### Actions to take
1: Quote word for word the part of the thread on tree iterators that opens with the words containing "The following code" and closes with "Node* First(Node* root)".
2: Extend the thread on tree iterators, picking up right after its last line.

### Quoted text
---*---
The C++ STL class std::map implements O(log(n)) look-up using a binary tree. But with trees, it's not immediately obvious how an iterator would work. What does the ++ operator actually mean in a tree structure? Whereas the concept of "next element" has an obvious implementation in an array, for me it's not so obvious in a tree. How would one implement a tree iterator?
For an inorder traversal (probably works for others too), if you have a parent-pointer in your nodes you can do a non-recursive traversal. It should be possible to just store two pointers in your iterator: you need an indication of where you are, and you'll probably (I'm not doing the research now) need something like a "previous" pointer so you can figure out your current movement direction (i.e. do I need to go into the left subtree, or did I just come back from it).
"Previous" will probably be something like "parent", if we've just entered the node; "left" if we're coming back from the left subtree, "right" if we are coming back from the right subtree, and "self" if the last node we returned was our own.
I would like to add my two cents worth as a comment, but since I am not able to I shall have to add an answer. I have been googling and was frustrated because all the answers I found, these excepted, assumed a stack or some other variably-sized data structure. I did find some code. It shows that it can be done without a stack but I found it hard to follow and so decided to attack the problem from first principles.
The first thing to note is that the algorithm is "left-greedy". Thus, when we start at the root we immediately go as far left as possible, since the leftmost node is the one we need first. This means that we never need to consider the left-subtree. It has already been iterated over.
The order of iteration is left subtree, node, right subtree. So if we are positioned at a given node we know that its left subtree and the node itself have been visited and that we should next visit the right subtree, if any, going as far left as possible.
Otherwise, we must go up the tree. if we are going from a left child to its parent then the parent comes next. (Afterwards we will visit its right subtree, as already covered.)
The final case is when we are going from a right child to its parent. The parent has been visited already so we must go up again. In fact we must keep going up until we reach the root or the tree, or find ourselves moving to a parent from its left child. As we have already seen, the parent is the next node in this case. (The root may be indicated by a null pointer, as in my code, or some special sentinel node.)
The following code could easily be adapted for an STL-style iterator
// Go as far left from this node as you can.
// i.e. find the minimum node in this subtree
Node* Leftmost(Node* node)
{
if (node == nullptr)
return nullptr;
while (node->left != nullptr)
node = node->left;
return node;
}
// Start iterating from a root node
Node* First(Node* root)
{
return Leftmost(root);
}
// The iteration is current at node. Return the next node
// in value order.
Node* Next(Node* node)
{
// Make sure that the caller hasn't failed to stop.
assert(node != nullptr);
// If we have a right subtree we must iterate over it,
// starting at its leftmost (minimal) node.
if (node->right != nullptr)
---*---
### Given data
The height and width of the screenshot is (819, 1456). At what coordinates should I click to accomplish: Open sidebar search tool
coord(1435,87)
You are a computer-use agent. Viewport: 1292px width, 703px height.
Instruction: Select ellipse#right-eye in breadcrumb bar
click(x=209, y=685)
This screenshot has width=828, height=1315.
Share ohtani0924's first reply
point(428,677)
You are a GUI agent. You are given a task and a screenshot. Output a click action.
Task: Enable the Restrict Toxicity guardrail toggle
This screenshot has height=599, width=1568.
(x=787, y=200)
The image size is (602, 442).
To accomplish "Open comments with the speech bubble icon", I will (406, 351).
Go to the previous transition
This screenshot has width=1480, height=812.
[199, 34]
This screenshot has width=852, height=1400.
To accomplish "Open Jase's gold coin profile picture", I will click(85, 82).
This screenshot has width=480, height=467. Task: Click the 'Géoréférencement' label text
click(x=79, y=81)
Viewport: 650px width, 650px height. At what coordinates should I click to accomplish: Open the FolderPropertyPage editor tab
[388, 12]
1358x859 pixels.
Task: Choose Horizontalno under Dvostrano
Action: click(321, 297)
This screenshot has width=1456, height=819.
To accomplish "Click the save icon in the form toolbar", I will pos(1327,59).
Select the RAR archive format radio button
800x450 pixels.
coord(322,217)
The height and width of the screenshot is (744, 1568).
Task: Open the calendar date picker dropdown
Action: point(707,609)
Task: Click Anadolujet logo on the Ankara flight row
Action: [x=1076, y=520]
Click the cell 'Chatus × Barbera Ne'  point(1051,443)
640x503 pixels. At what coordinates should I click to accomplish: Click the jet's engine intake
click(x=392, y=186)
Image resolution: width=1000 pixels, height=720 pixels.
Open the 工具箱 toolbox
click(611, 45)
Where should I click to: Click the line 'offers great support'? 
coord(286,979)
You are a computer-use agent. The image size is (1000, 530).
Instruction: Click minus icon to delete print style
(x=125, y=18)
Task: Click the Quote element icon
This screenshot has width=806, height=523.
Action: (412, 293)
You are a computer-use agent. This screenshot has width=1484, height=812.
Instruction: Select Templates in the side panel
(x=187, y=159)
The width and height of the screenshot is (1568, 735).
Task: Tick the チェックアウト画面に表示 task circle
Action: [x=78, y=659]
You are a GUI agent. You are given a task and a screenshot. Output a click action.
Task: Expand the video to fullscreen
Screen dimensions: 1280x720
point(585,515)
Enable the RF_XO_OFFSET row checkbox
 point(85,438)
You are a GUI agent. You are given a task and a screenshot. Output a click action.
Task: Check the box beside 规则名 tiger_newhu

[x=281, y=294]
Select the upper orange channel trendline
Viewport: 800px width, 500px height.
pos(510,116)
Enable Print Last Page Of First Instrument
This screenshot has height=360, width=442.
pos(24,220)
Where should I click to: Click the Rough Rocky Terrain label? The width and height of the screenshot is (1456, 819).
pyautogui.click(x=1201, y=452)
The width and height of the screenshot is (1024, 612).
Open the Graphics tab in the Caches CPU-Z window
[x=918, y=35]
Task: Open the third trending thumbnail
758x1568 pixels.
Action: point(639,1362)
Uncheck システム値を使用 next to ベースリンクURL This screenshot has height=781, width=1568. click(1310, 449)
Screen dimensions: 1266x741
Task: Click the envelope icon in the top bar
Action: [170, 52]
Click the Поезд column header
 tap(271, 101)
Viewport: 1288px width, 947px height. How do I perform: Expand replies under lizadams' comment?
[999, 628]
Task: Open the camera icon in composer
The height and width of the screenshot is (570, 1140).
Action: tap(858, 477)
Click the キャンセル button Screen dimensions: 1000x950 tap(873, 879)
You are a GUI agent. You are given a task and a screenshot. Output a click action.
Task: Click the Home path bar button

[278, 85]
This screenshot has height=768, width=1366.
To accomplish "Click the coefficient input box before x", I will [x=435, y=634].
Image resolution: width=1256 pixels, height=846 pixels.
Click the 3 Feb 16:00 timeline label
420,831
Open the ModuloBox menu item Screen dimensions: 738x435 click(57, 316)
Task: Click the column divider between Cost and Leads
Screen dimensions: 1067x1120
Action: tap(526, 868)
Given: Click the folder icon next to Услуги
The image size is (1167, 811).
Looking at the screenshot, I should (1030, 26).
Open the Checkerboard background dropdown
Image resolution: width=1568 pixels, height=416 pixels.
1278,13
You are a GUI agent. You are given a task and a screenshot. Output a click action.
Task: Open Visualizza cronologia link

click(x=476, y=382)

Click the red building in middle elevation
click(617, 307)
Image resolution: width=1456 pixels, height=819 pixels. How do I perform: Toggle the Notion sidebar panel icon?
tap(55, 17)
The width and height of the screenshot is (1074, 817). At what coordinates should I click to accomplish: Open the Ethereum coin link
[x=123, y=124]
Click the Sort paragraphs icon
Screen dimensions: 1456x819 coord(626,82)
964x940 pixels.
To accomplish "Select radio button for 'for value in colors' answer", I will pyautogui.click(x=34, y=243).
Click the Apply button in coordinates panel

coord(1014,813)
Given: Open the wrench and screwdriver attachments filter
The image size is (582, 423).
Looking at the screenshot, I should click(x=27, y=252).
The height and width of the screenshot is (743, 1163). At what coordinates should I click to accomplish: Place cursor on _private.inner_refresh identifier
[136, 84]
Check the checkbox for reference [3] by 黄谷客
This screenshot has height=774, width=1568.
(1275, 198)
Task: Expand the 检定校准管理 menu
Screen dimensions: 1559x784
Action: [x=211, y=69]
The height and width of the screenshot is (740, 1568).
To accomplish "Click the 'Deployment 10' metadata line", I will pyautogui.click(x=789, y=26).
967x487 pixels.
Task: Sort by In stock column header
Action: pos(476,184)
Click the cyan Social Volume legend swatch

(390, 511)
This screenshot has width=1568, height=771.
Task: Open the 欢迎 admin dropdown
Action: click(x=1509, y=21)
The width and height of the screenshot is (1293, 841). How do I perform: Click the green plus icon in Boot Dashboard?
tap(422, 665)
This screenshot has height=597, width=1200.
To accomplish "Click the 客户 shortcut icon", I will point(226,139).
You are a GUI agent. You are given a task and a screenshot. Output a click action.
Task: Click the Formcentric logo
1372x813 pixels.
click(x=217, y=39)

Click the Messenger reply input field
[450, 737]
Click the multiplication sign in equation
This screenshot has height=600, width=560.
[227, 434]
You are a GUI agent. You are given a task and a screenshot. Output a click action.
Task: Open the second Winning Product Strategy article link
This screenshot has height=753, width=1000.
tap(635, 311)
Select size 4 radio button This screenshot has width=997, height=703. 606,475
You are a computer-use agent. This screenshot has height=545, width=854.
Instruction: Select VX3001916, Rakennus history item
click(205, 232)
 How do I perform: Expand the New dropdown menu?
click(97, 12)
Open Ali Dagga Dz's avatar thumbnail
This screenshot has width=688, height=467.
---*---
### Answers for the exercise
1:
The following code could easily be adapted for an STL-style iterator
// Go as far left from this node as you can.
// i.e. find the minimum node in this subtree
Node* Leftmost(Node* node)
{
if (node == nullptr)
return nullptr;
while (node->left != nullptr)
node = node->left;
return node;
}
// Start iterating from a root node
Node* First(Node* root)

2:
return Leftmost(node->right);
// Otherwise we must go up the tree
Node* parent = node->parent;
if (parent == nullptr)
return nullptr;
// A node comes immediately after its left subtree
if (node == parent->left)
return parent;
// This must be the right subtree!
assert(node == parent->right);
// In which case we need to go up again, looking for a node that is
// its parent's left child.
while (parent != nullptr && node != parent->left)
{
node = parent;
parent = node->parent;
}
// We should be at a left child!
assert(parent == nullptr || node == parent->left);
// And, as we know, a node comes immediately after its left subtree
return parent;
}
Consider the set of all elements in the map that are not less than the current element that are also not the current element. The "next element" is the element from that set of elements that is less than all other elements in that set.
In order to use a map, you must have a key. And that key must implement a "less than" operation. This determines the way the map is formed, such that the find, add, remove, increment, and decrement operations are efficient.
Generally the map internally uses a tree of some kind.
Standard implementation of map iterator operator++ watch in stl_tree.h:
_Self&
operator++() _GLIBCXX_NOEXCEPT
{
_M_node = _Rb_tree_increment(_M_node);
return *this;
}
_Rb_tree_increment implementation is discussed here
Related
I'm creating a recursive function for a binary search tree that removes the minimum node, which would be the leftmost node in the tree. I start at the root and traverse down from there. I'm trying to understand why I'm getting an invalid read of size 8 error. I'm pretty sure the current node I'm at will never be NULL and I created a conditional for if the tree is empty.
void removeMinimumValue()
{
removeMinimumValue(root);
}
void removeMinimumValue(BSTNode *node)
{
if(root==NULL)
exit(1);
else if (node->leftChild==NULL)
delete node;
else
removeMinimumValue(node->leftChild);
}
I suppose this happens during the second removal of the minimum value?
During the first removal, you delete the lowest node, but it's parent still has a reference to it (a "dangling pointer"). Next iteration, the function will try to read the deleted node.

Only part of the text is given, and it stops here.